▽

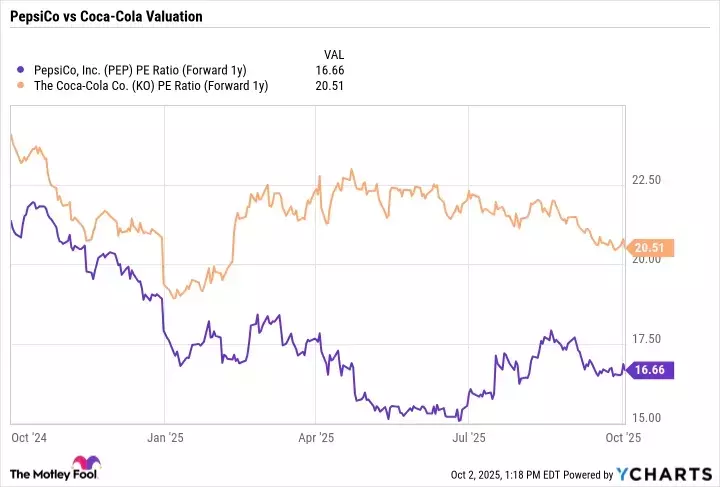Click the chart title PepsiCo vs Coca-Cola Valuation
The height and width of the screenshot is (487, 720).
[x=102, y=17]
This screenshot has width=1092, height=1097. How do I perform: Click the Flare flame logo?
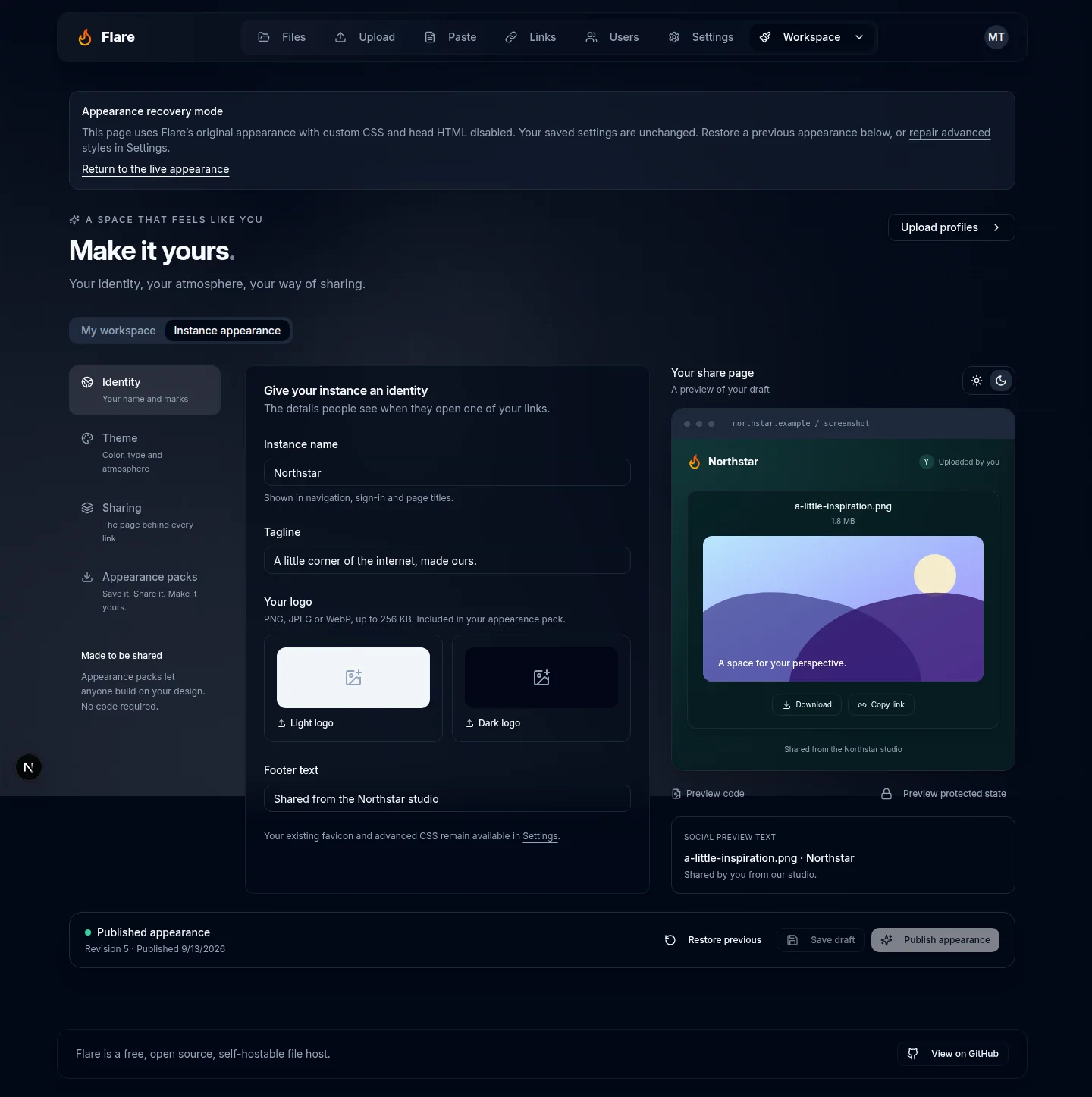coord(85,37)
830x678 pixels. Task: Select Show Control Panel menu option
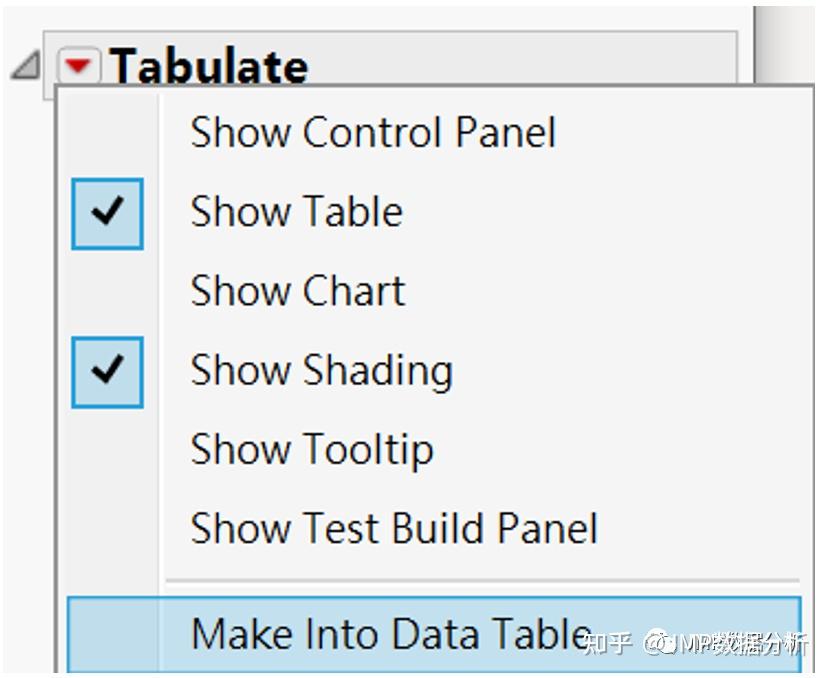372,132
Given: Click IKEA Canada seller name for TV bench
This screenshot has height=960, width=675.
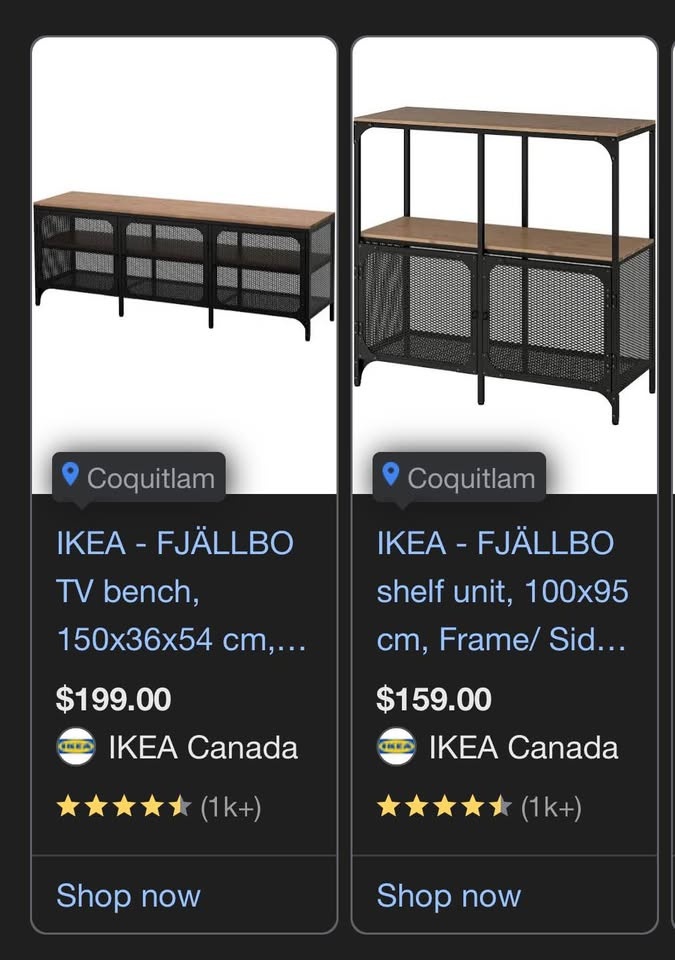Looking at the screenshot, I should (x=203, y=748).
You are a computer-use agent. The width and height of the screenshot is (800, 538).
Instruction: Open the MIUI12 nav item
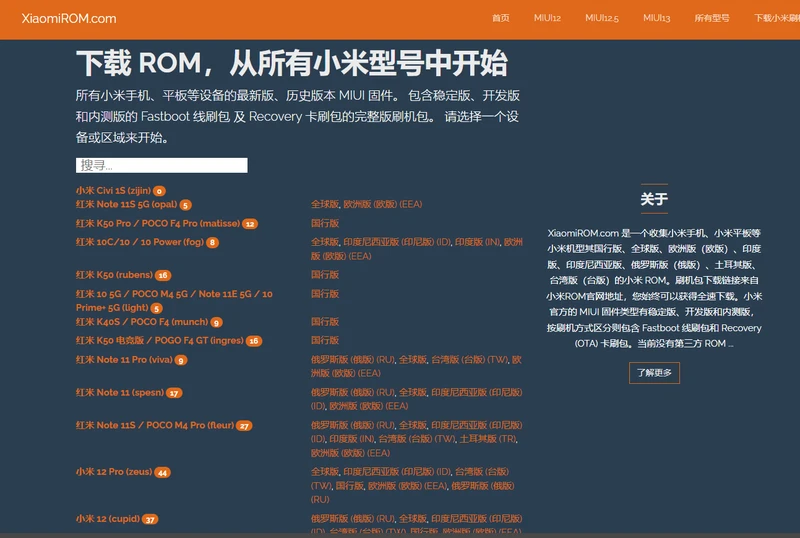[547, 18]
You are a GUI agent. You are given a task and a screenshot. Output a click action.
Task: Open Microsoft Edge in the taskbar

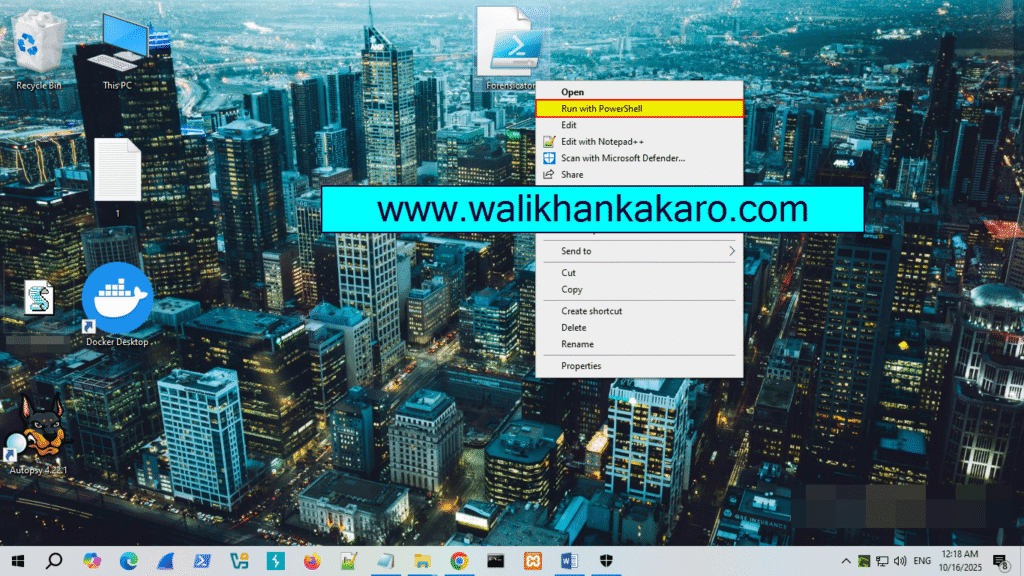[128, 561]
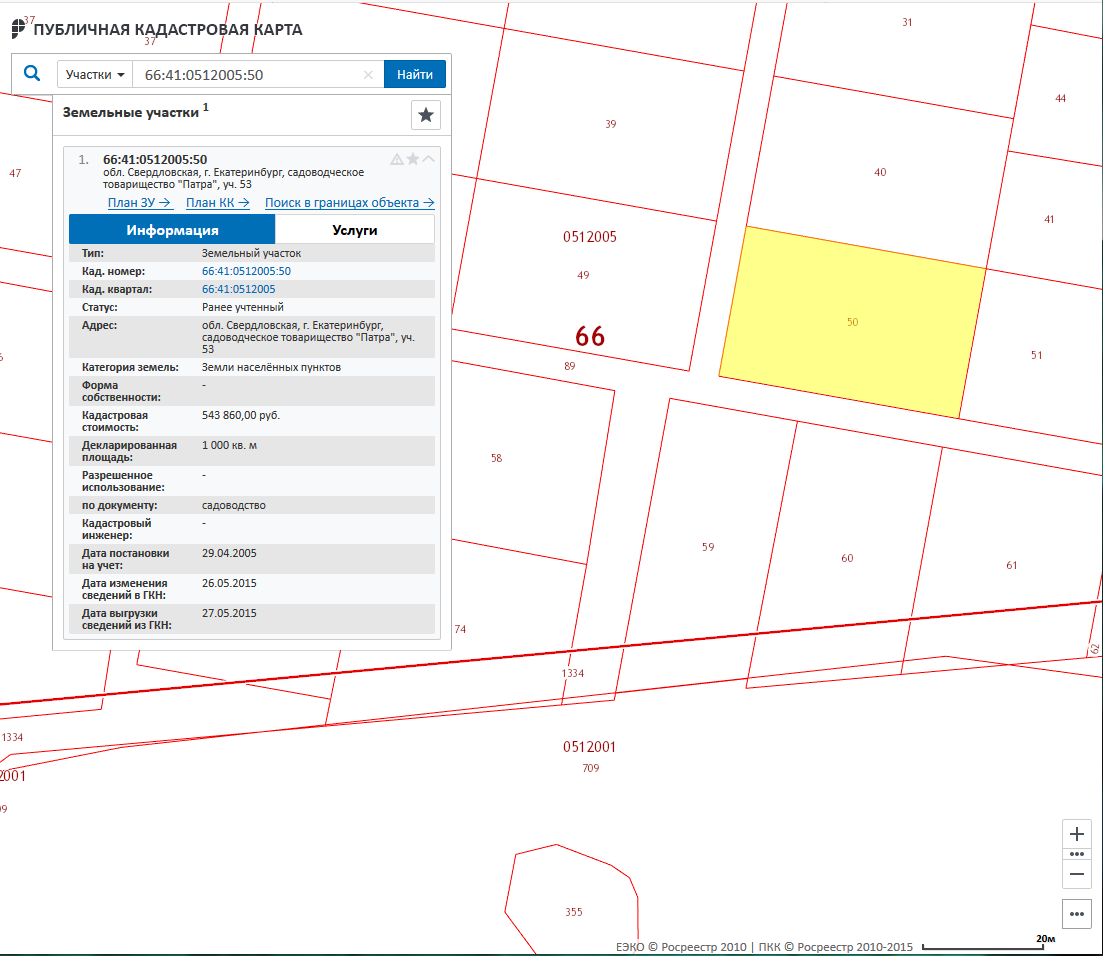Switch to the Услуги tab
Screen dimensions: 1103x956
[354, 230]
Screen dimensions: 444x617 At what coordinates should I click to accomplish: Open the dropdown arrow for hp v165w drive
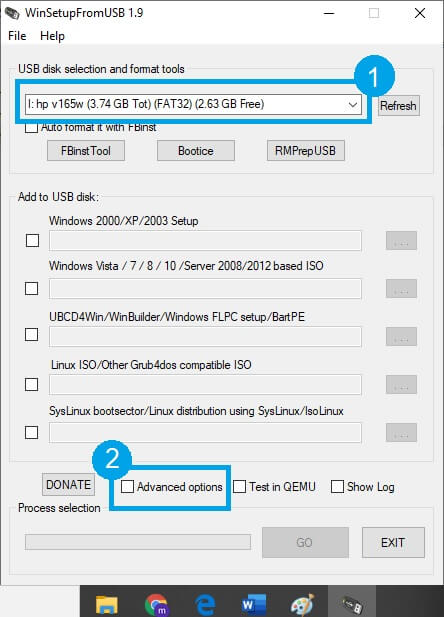(x=353, y=105)
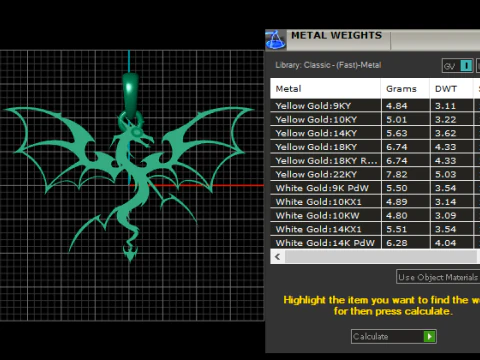Viewport: 480px width, 360px height.
Task: Click the METAL WEIGHTS panel title tab
Action: point(337,36)
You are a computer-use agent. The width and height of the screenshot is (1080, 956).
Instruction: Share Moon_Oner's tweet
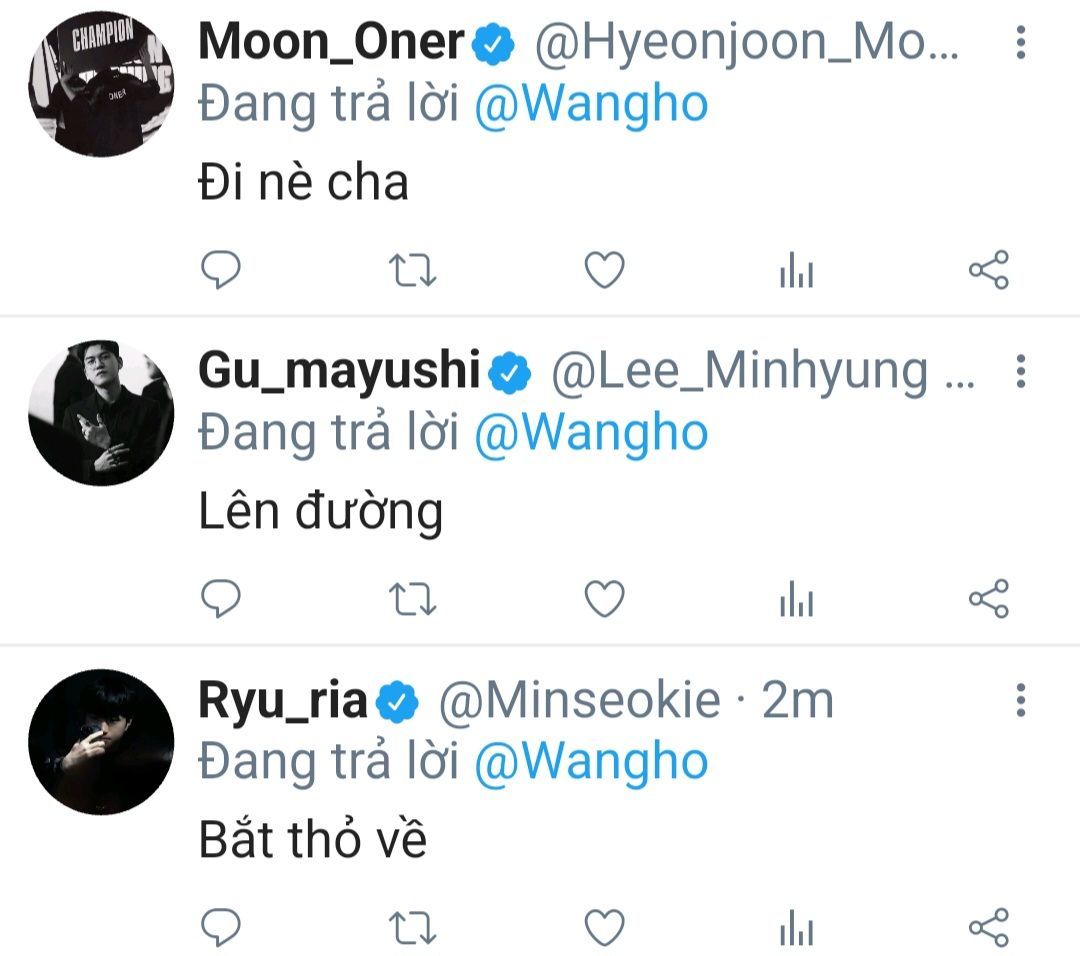click(988, 269)
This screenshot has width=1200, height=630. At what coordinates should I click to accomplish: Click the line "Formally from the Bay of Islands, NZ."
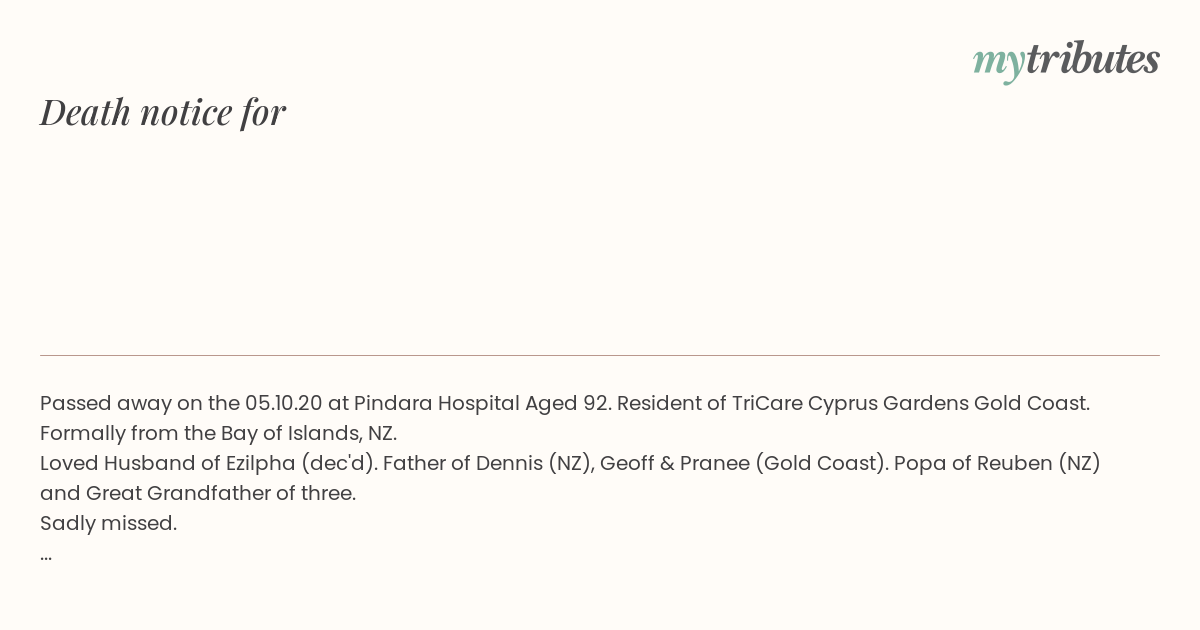click(x=219, y=434)
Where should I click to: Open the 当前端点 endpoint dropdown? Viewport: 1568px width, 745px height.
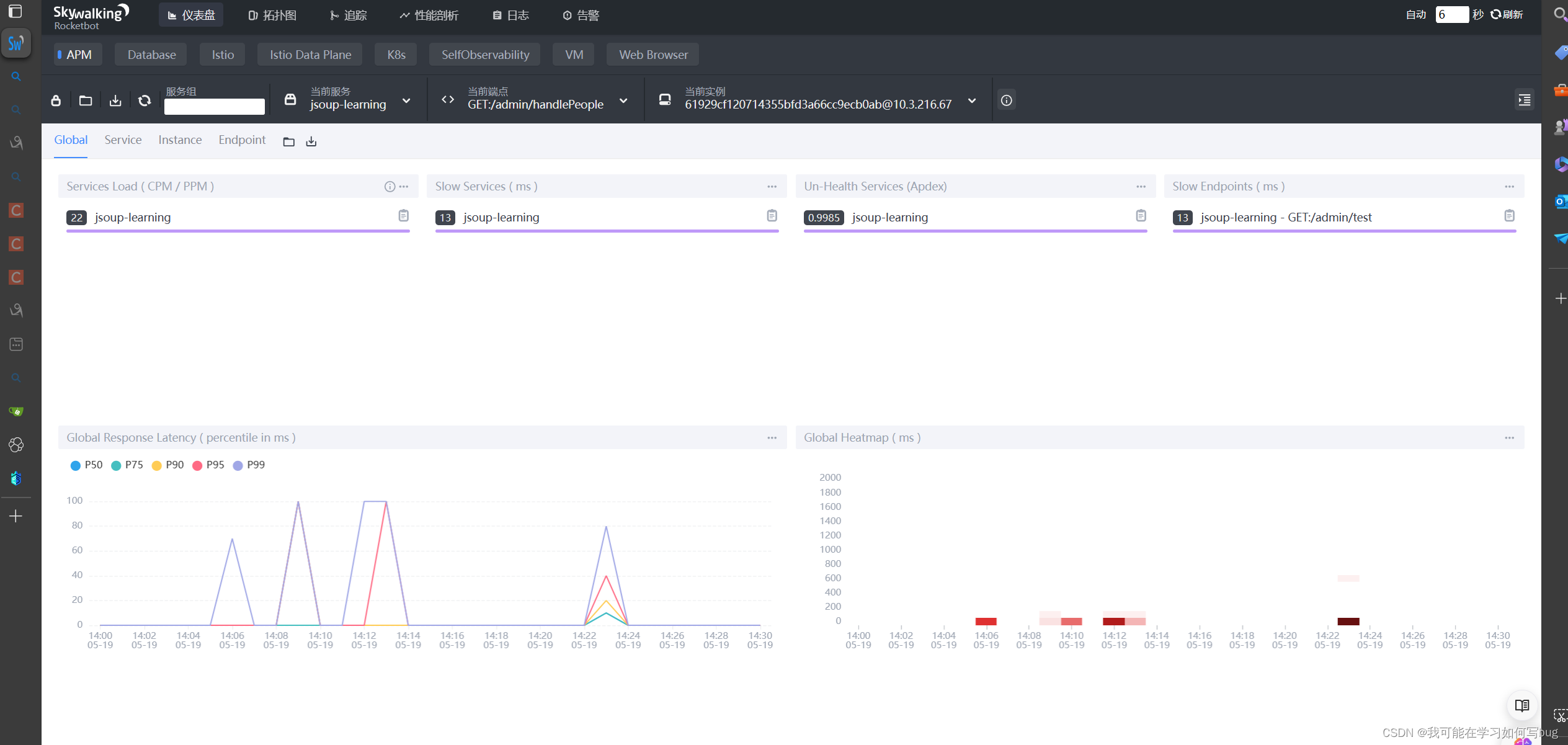click(623, 100)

△

Starting at the line that has "830x678 pixels. Task: Select" and continuing to the end of the items, write those lines out again with "Instruction" changed to "Goal" and everything else left as it is. Leave out the pictures.

830x678 pixels. Task: Select Show Control Panel menu option
372,132
Given: Click IKEA Canada seller name for TV bench
This screenshot has height=960, width=675.
Looking at the screenshot, I should (x=203, y=748).
You are a computer-use agent. The width and height of the screenshot is (800, 538).
Goal: Open the MIUI12 nav item
[547, 18]
You are a GUI agent. You are given a task and a screenshot. Output a click action.
Task: Open Microsoft Edge in the taskbar

[128, 561]
Switch to the Услуги tab
Screen dimensions: 1103x956
[354, 230]
Screen dimensions: 444x617 At what coordinates should I click to accomplish: Open the dropdown arrow for hp v165w drive
(x=353, y=105)
Viewport: 480px width, 360px height.
Task: Click the METAL WEIGHTS panel title tab
Action: point(337,36)
You are a computer-use agent. The width and height of the screenshot is (1080, 956).
Goal: Share Moon_Oner's tweet
click(988, 269)
This screenshot has width=1200, height=630. At what coordinates should I click to accomplish: Click the line "Formally from the Bay of Islands, NZ."
click(x=219, y=434)
Where should I click to: Open the 当前端点 endpoint dropdown? Viewport: 1568px width, 745px height.
click(623, 100)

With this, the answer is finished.